TASK -> Leave the pictures out, and repeat exactly each line from the one that holds "At what coordinates" through the final line of the entries below.

DATASET EXTRACT ->

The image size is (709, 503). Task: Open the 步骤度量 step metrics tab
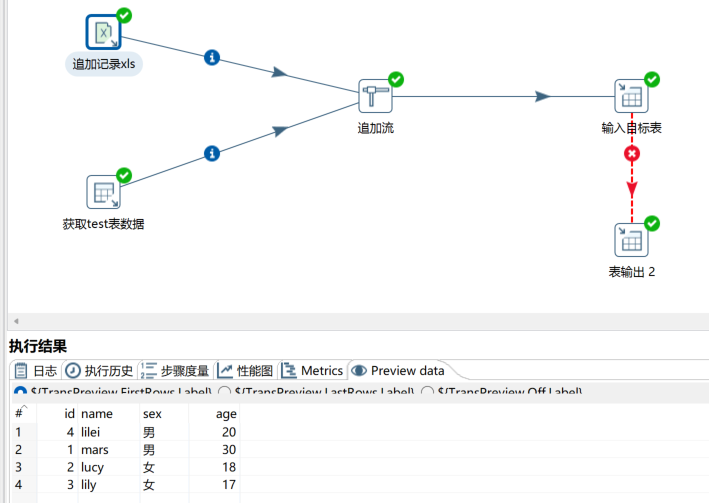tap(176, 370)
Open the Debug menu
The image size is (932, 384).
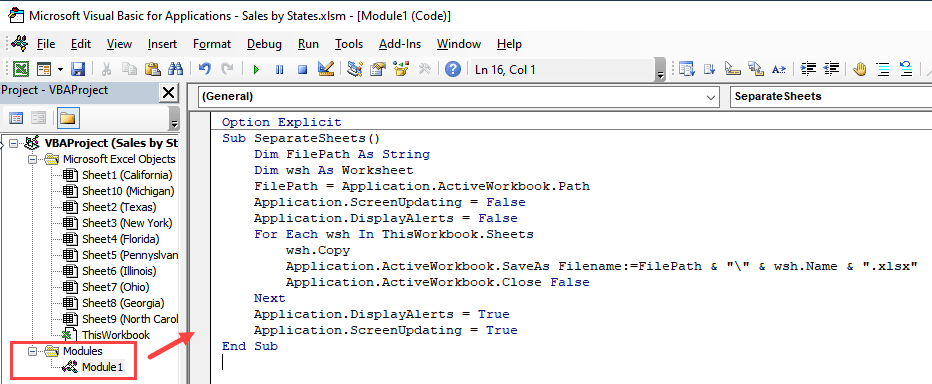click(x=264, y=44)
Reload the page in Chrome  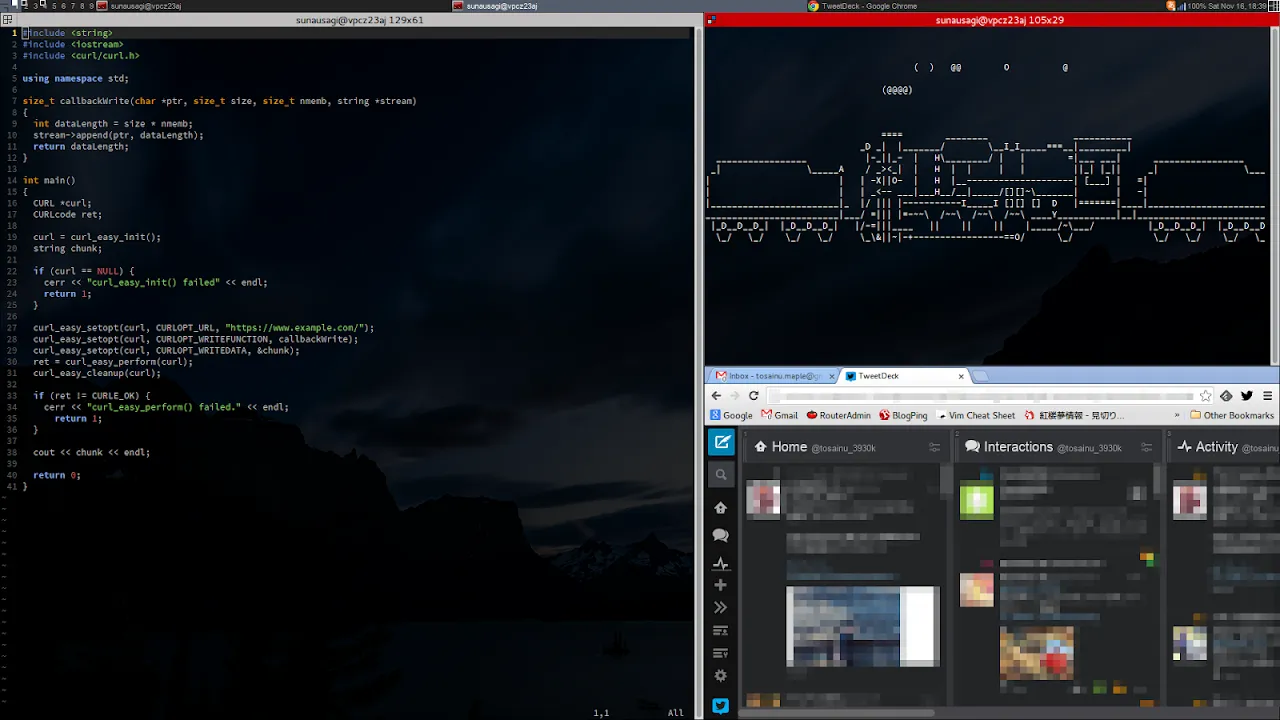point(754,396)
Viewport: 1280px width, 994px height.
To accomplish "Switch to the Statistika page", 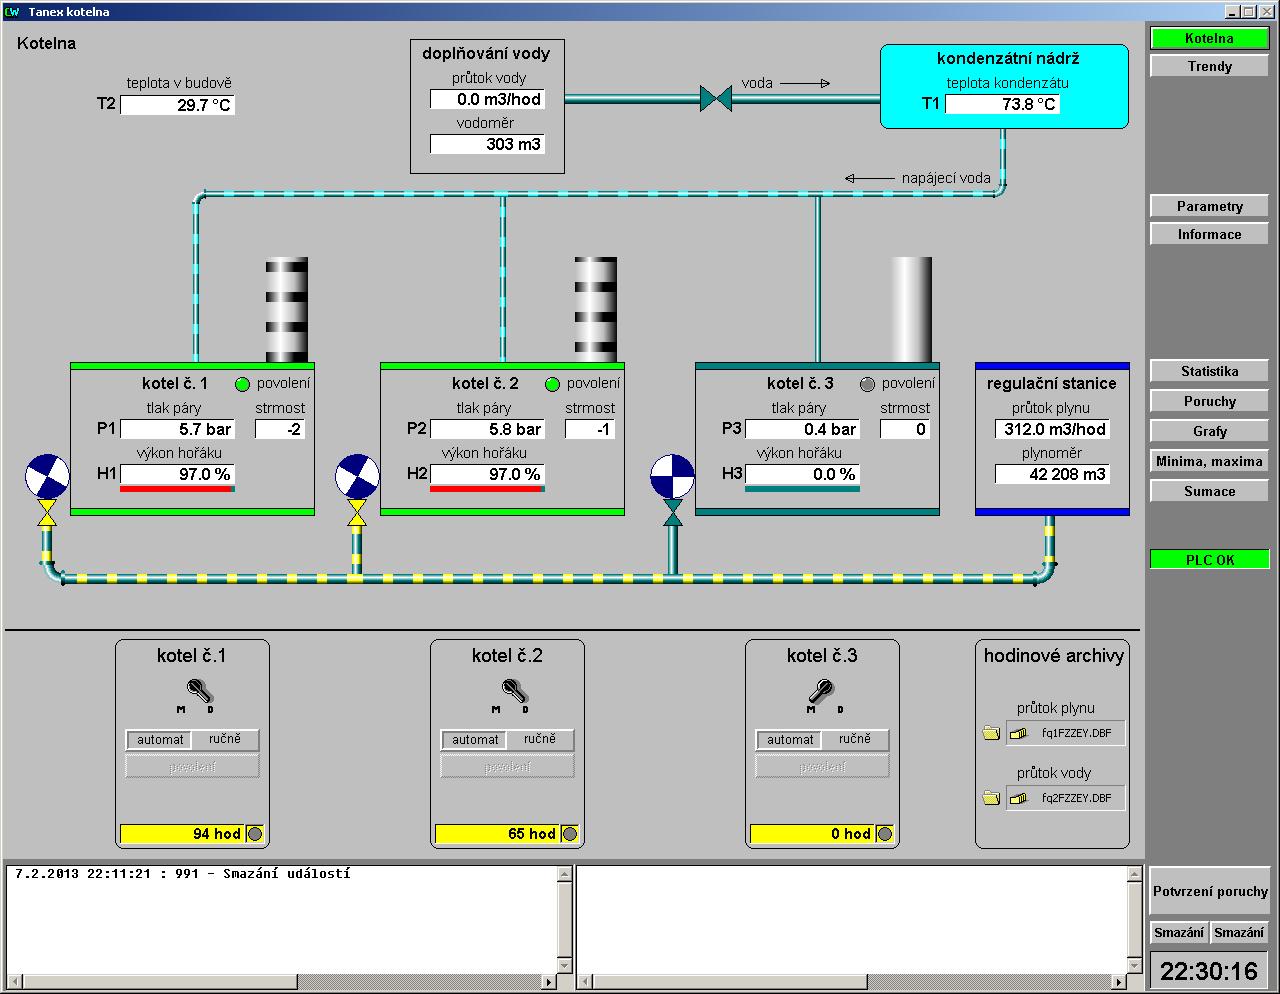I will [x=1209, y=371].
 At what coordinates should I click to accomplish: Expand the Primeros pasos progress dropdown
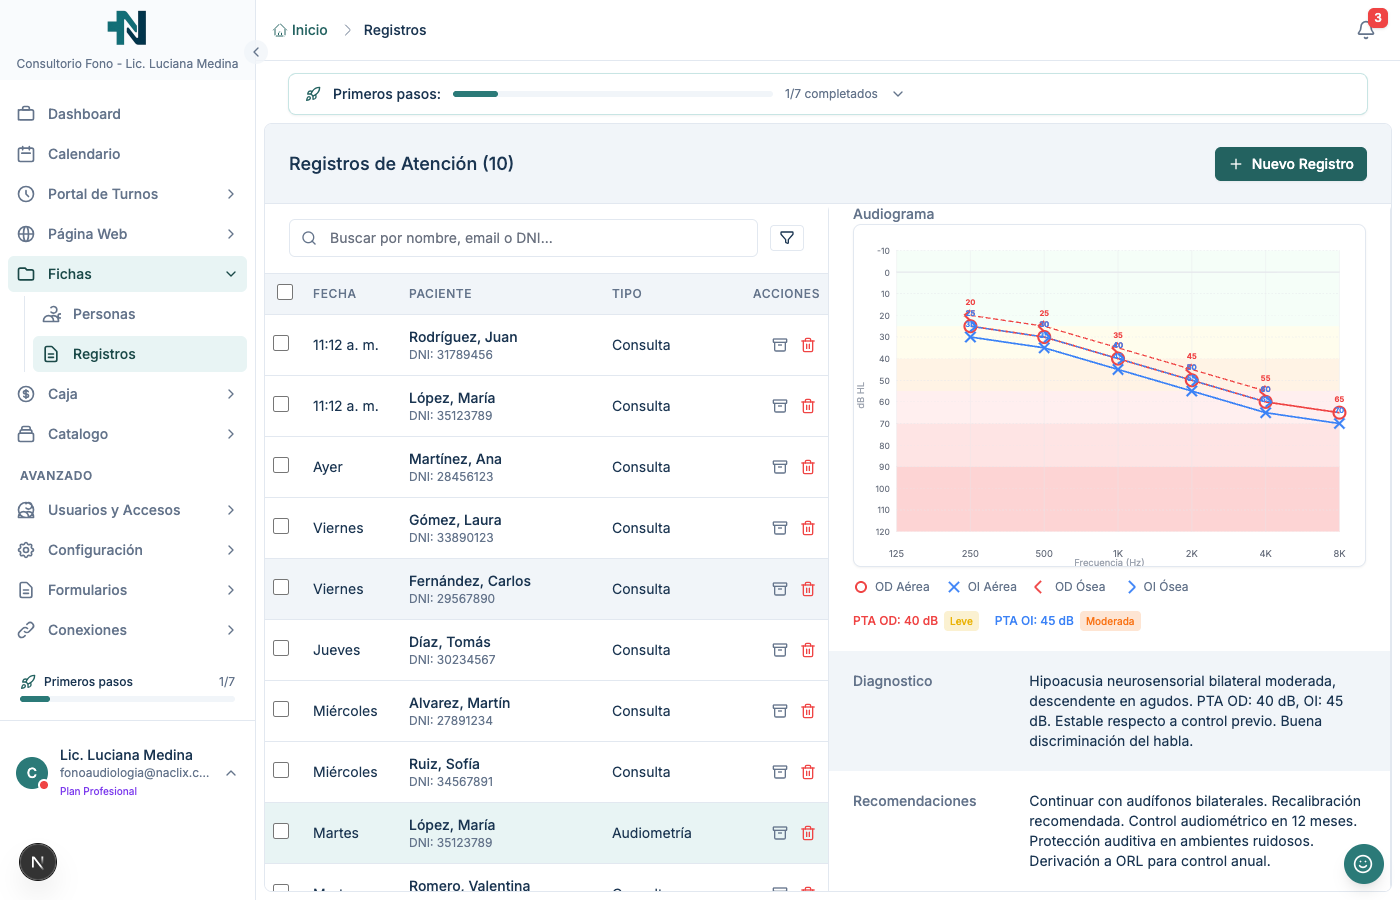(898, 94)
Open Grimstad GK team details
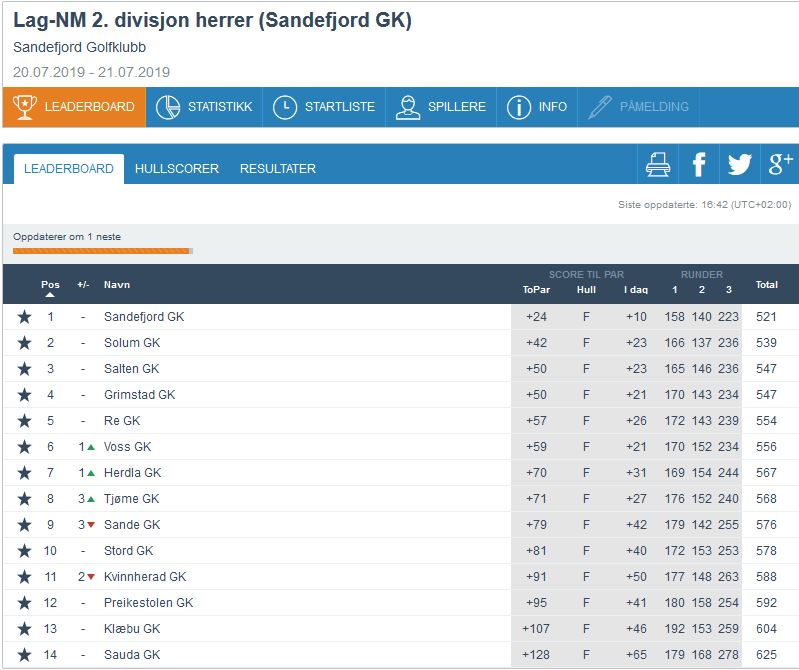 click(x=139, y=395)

THE COMPLETED TASK ->
 At what coordinates should I click to accomplish: Expand the Primeros pasos progress dropdown
(898, 94)
Open Grimstad GK team details
 click(x=139, y=395)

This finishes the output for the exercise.